[Request]
Set out everything from the start of the records down to the line containing "The image size is (399, 217). pos(34,125)", both ends included, as a Markdown table with the columns Number and Line. Skip blank lines and leave the pictures out.

[Input rows]
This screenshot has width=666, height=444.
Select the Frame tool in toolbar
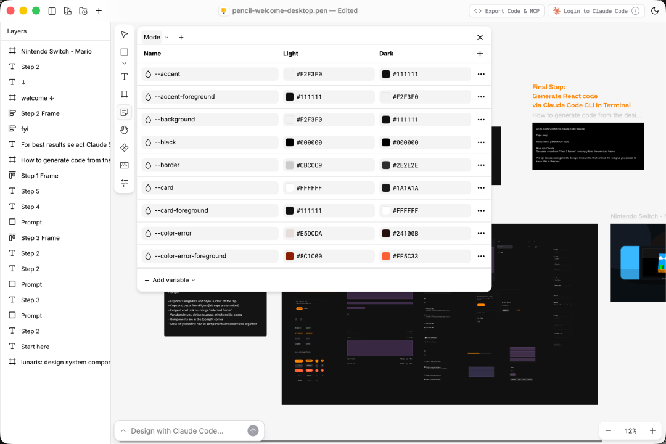pyautogui.click(x=124, y=94)
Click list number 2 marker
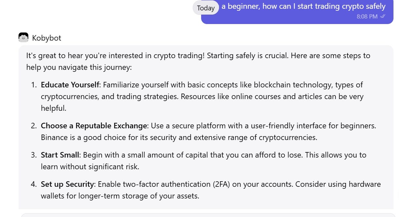The image size is (399, 217). pos(34,125)
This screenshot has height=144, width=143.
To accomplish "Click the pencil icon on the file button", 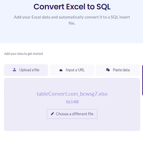I will (52, 114).
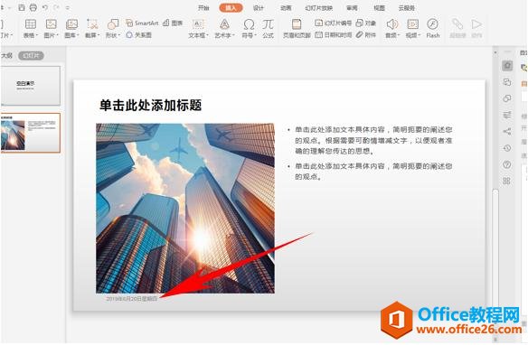Expand the 形状 shapes dropdown
Image resolution: width=528 pixels, height=345 pixels.
(x=113, y=35)
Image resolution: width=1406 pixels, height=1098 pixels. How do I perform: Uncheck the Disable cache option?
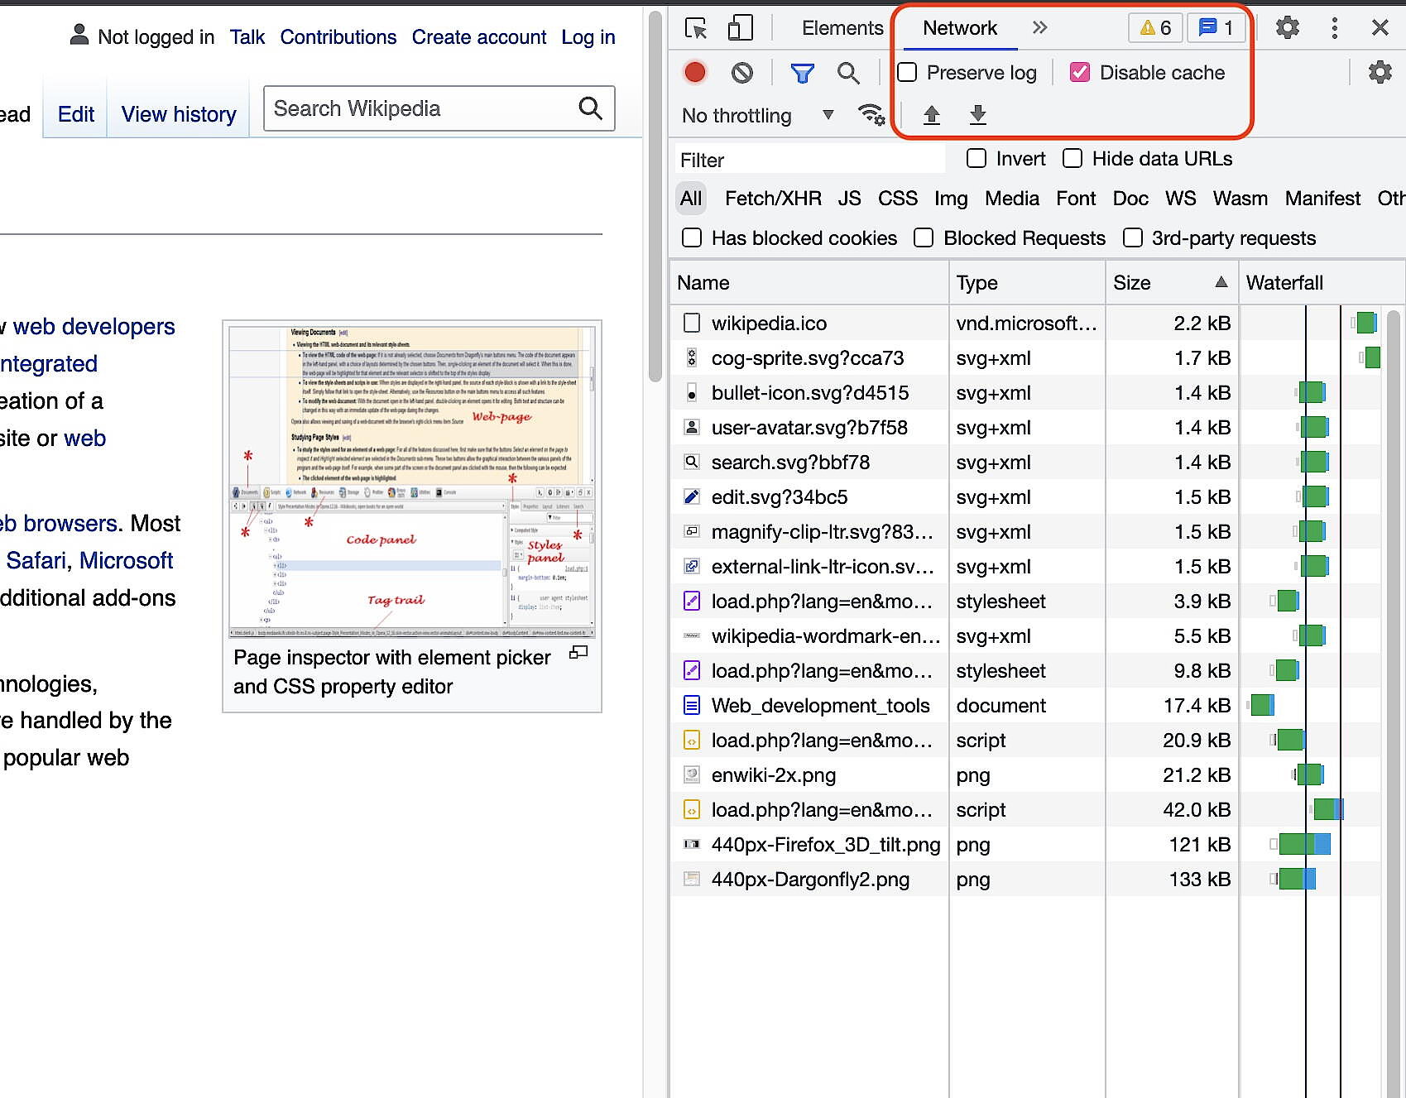click(1079, 72)
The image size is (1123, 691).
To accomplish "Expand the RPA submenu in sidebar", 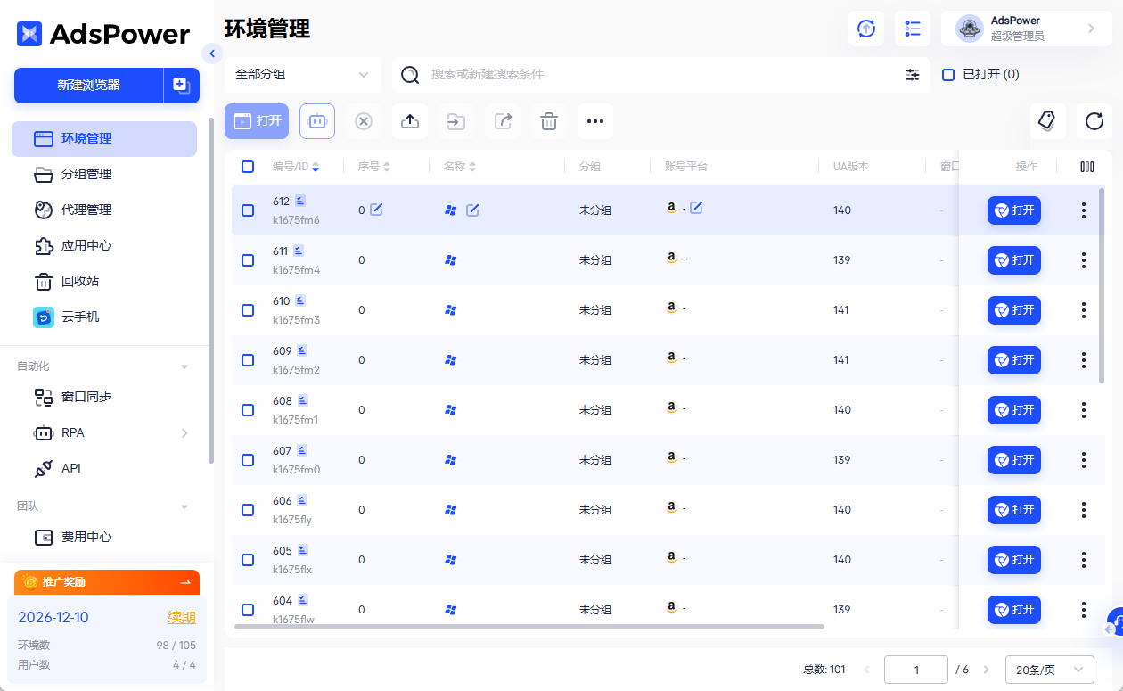I will click(x=184, y=433).
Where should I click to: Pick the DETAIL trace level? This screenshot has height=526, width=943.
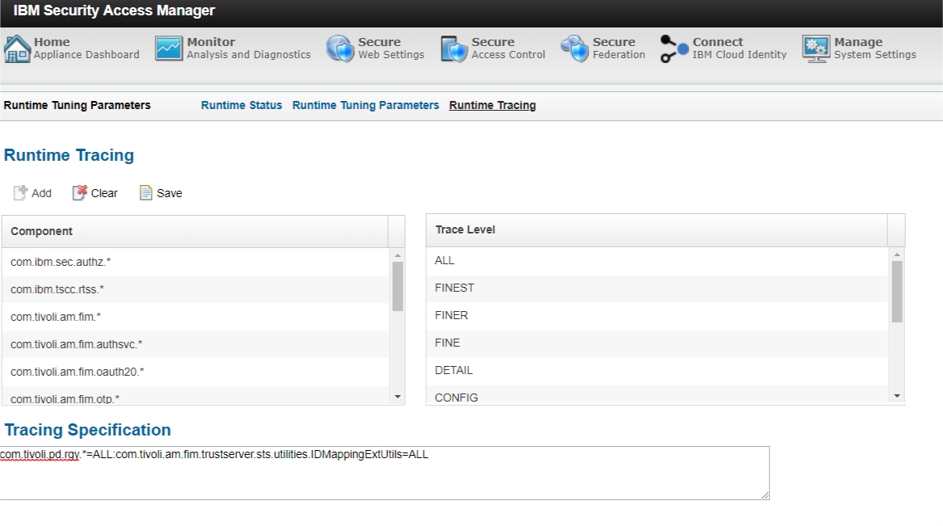point(453,370)
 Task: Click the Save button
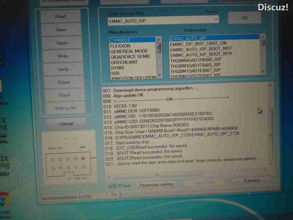(61, 30)
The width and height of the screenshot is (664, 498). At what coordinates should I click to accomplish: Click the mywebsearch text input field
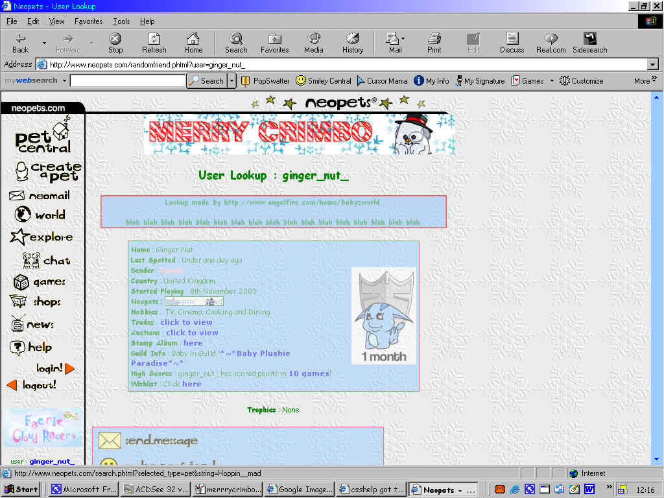tap(127, 81)
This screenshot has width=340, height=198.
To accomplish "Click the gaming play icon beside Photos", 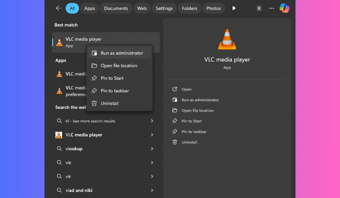I will point(234,8).
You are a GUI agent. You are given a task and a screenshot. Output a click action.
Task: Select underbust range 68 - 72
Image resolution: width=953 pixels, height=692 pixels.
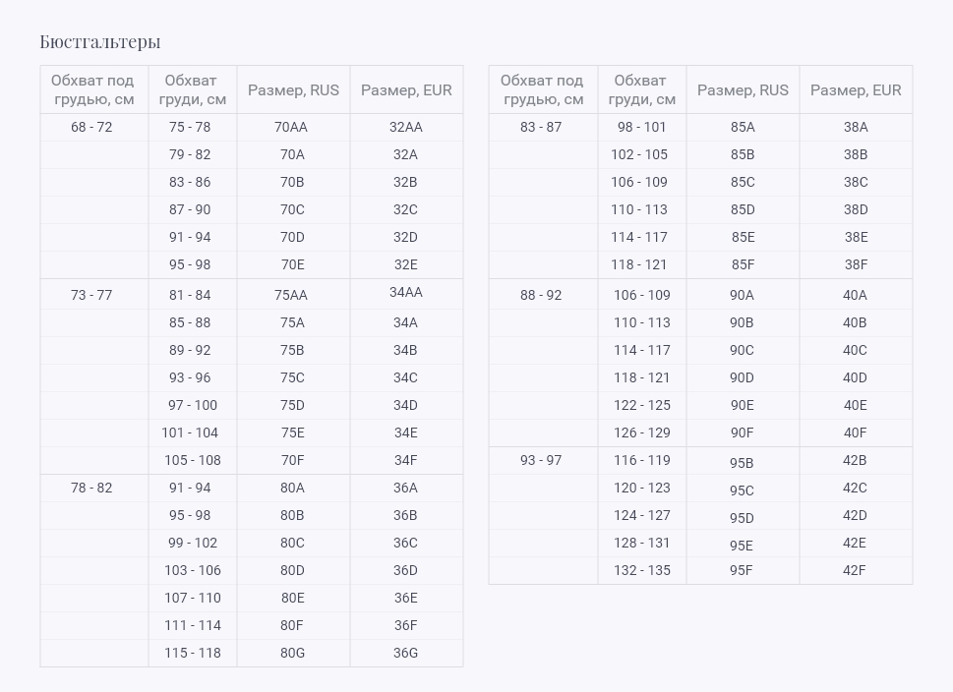(91, 127)
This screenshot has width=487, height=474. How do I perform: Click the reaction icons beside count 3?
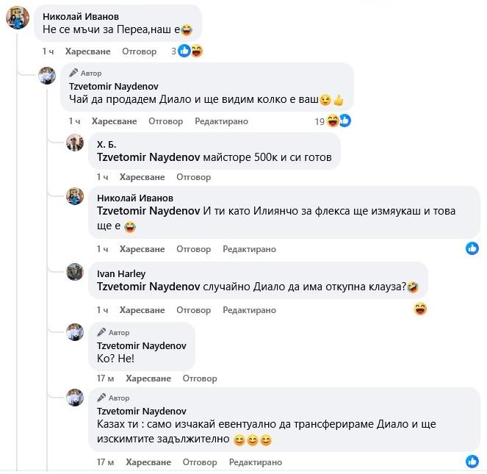point(190,51)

[Exercise solution]
| Number | Line |
|---|---|
| 1 | This screenshot has width=666, height=444. |
| 2 | Select the Frame tool in toolbar |
| 3 | pyautogui.click(x=124, y=94) |
| 4 | Click list number 2 marker |
| 5 | The image size is (399, 217). pos(34,125) |